# [What you have to do]
Your reply should repeat, exactly, the line containing "This screenshot has width=505, height=213." and the rest of the material after it.

*** Source data ***

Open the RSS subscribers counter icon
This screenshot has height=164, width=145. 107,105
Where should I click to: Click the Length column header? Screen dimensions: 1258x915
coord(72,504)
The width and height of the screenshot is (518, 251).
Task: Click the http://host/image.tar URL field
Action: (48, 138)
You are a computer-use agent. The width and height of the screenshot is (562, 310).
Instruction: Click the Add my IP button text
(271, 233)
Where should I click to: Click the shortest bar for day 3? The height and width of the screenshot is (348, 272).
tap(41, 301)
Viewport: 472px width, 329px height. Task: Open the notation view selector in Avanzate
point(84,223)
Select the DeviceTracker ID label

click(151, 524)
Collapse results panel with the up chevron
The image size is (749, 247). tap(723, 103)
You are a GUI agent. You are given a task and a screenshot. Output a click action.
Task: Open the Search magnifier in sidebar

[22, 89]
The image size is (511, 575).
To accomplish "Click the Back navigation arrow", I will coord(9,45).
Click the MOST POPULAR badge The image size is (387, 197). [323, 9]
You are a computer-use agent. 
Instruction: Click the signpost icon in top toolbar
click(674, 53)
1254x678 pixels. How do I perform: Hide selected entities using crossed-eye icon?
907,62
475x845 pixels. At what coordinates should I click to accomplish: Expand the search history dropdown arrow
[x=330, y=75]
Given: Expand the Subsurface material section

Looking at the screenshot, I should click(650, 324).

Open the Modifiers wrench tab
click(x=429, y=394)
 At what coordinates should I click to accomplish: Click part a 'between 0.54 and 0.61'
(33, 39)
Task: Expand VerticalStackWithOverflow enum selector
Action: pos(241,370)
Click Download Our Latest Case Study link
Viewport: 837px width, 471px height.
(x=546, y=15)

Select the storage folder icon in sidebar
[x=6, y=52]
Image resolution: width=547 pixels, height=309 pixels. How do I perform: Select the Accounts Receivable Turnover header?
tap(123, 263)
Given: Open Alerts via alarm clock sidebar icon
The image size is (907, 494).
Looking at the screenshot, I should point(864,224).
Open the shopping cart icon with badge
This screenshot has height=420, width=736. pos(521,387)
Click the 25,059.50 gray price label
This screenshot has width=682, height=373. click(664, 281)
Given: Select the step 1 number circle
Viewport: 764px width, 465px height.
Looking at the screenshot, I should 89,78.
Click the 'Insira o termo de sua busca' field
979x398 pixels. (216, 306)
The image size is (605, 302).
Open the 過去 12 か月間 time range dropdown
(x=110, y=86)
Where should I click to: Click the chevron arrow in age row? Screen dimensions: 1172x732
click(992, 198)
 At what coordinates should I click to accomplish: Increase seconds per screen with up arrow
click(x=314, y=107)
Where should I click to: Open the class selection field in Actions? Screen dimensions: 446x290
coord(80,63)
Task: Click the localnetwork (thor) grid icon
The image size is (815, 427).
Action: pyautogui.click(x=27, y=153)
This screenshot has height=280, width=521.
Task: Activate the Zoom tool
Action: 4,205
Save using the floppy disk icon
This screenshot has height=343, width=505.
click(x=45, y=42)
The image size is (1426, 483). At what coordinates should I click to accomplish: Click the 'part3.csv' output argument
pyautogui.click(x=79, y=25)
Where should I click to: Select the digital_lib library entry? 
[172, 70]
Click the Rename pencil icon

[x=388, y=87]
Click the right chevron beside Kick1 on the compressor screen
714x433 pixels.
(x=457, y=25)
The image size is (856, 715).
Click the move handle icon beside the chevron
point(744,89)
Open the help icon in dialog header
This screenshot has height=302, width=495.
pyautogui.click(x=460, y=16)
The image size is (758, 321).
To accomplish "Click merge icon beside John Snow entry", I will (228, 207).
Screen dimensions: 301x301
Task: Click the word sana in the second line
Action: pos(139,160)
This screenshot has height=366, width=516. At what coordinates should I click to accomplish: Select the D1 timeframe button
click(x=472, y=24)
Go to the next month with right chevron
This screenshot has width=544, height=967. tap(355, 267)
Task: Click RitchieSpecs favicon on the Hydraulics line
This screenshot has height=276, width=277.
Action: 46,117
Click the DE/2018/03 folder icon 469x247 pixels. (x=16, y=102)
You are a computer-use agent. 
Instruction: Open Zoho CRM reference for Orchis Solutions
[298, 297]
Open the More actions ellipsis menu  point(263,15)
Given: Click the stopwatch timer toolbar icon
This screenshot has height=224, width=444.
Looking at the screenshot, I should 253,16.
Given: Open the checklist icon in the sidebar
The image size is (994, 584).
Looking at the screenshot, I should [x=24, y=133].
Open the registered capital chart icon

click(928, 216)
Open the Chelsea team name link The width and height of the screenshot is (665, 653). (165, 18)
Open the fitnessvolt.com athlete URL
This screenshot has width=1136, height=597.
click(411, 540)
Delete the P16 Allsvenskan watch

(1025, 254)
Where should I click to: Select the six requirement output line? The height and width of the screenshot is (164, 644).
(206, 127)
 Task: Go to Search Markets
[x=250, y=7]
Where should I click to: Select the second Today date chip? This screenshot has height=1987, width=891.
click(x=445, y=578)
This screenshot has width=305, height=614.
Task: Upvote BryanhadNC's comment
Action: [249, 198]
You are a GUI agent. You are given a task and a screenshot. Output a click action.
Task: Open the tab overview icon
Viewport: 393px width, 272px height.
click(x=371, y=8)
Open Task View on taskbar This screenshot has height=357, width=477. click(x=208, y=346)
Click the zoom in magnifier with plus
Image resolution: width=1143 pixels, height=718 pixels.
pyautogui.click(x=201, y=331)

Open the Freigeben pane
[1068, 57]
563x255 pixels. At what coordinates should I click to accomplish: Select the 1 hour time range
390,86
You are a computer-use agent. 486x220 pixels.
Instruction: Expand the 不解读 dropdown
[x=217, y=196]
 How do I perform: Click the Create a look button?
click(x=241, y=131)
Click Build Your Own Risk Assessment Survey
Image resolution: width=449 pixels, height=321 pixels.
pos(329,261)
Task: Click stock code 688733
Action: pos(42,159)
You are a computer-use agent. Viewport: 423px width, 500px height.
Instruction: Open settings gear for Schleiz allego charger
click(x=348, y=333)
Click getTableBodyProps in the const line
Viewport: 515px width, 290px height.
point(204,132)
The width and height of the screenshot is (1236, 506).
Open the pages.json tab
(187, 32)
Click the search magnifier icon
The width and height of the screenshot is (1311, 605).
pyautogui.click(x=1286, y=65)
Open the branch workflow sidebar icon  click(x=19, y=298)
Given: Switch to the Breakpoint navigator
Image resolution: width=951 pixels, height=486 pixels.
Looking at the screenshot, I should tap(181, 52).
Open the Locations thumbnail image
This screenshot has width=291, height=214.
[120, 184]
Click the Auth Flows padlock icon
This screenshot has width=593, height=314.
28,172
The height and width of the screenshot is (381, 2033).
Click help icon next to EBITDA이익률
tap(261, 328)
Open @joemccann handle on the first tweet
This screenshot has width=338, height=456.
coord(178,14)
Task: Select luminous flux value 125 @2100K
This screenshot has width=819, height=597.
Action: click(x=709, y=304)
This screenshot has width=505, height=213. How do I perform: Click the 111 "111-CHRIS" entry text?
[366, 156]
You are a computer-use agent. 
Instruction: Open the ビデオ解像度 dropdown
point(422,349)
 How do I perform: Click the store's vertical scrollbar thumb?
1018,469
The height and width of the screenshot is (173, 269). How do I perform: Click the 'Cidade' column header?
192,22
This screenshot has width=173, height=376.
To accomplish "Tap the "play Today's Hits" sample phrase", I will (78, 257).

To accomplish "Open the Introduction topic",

*** End of Source data ***

# [Exercise result]
This screenshot has width=505, height=213. How do I perform: Click the 111 "111-CHRIS" entry text?
[366, 156]
You are a computer-use agent. 
Instruction: Open the ビデオ解像度 dropdown
point(422,349)
 How do I perform: Click the store's vertical scrollbar thumb?
1018,469
The height and width of the screenshot is (173, 269). How do I perform: Click the 'Cidade' column header?
192,22
This screenshot has width=173, height=376.
To accomplish "Tap the "play Today's Hits" sample phrase", I will (78, 257).

To accomplish "Open the Introduction topic",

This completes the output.